When my eyes opened, I wondered where I was. It was probably the best afternoon nap, I’ve enjoyed in years. The mobile phone told me it has been three hours since I’ve been sleeping.

Wondering if I’ll be able to sleep at night, my husband was woken up. how sleep starved we were, I discovered later in night!

Since Alwar was just next door, we thought we should at least pay a visit once. Moreover, my mother had ordered me to buy a sweet which is the specialty of that place. What sweet it was, it was left to me to discover.

The 12 km journey was not pleasant as the chaotic roads gave us a trailer of what awaits us in Delhi.

The market was all shut but thanks to the eager-to-help people, we discovered the most famous sweet shop.

Kalakand, the sweet was we discovered that the place has a street dedicated to this sweet which is called Kalakand market.

We found out and reached the 60 year old, famous shop. With the suggestions of the unassuming owner, we bought small boxes.

Curious to find out the reason behind closed shops, we probed further and were told, “It is Tuesday, the day when the shopkeepers go to Sadar Bazar in Delhi.”

We longed to get back to the quiet of our fort, after all, it was just a one-night luxury for us! Night time, the fort looked beautiful. Illuminated with lots of small bulbs, it was a lovely sight.

But now, for the first time, we felt the place was too quiet and some company would have been welcome. The firangs, it seemed felt none of this as they happily downed bottles of wine at the dinner table.

The dinner was not something to boast about but soothing it surely was. It’s probably 12 or something, we thought when we reached back to our room, but it was actually just 10 pm.

We settled in our beds and chatted till what seemed like ages, but it was only 11 we discovered. Surprisingly, we again had a dreamless sleep and got up fresh at 8.

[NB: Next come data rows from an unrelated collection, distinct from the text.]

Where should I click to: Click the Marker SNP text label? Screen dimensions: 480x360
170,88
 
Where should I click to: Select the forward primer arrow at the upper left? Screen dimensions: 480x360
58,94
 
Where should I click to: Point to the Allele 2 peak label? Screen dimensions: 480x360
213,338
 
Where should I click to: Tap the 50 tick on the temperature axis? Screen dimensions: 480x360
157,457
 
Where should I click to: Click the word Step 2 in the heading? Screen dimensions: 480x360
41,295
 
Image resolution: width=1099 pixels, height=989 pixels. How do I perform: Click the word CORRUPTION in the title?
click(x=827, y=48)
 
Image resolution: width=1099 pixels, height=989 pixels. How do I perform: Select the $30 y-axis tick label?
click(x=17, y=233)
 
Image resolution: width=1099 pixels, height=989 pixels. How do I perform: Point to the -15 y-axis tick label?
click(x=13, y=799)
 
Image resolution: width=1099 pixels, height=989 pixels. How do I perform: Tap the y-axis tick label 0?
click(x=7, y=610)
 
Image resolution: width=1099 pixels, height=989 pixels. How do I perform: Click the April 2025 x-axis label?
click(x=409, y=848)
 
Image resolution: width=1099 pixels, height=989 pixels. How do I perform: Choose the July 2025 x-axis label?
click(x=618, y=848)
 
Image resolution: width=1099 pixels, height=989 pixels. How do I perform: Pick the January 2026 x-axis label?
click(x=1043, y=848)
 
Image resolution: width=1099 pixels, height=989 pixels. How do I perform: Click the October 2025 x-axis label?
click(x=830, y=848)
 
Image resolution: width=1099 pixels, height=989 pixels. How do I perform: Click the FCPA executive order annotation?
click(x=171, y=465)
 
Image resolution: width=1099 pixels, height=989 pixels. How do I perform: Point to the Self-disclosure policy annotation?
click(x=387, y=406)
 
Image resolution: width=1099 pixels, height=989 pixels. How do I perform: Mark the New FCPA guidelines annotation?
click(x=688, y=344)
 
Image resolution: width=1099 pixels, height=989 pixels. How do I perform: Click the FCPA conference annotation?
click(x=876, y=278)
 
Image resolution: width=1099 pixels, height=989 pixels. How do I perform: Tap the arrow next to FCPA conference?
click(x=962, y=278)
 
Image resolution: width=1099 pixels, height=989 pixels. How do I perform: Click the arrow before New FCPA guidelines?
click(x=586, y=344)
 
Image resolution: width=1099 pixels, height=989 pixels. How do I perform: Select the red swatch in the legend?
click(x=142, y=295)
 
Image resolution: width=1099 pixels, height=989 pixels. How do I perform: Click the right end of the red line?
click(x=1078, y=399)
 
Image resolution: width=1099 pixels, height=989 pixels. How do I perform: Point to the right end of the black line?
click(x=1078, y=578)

We didn’t feel nostalgic about leaving but we were full of sweet memories of the one day we spend at The Hill Fort, Kesroli.

After another photography session, it was the payment time. Some amount was paid in cash and the rest we were to pay by our debit card. I was having a cheerful conversation with a British lady who wanted to know where was Fab India in Delhi, when I overheard the hotel manager saying we can’t accept a debit card because our phone line isn’t working.

Ah, now we know why no one picked up the phone when we called from Delhi. But here was another problem at hand. The American Express card came as a boon as it saved us a 24 km drive to Alwar to find an ATM. The security check they asked for was only our mobile number. Well, talk about trusting a person!

After checking out the well stocked but over priced Neemrana Shop, we were on our way back to Delhi, dreaming of staying in the Neemrana Fort Palace on the next chance we have.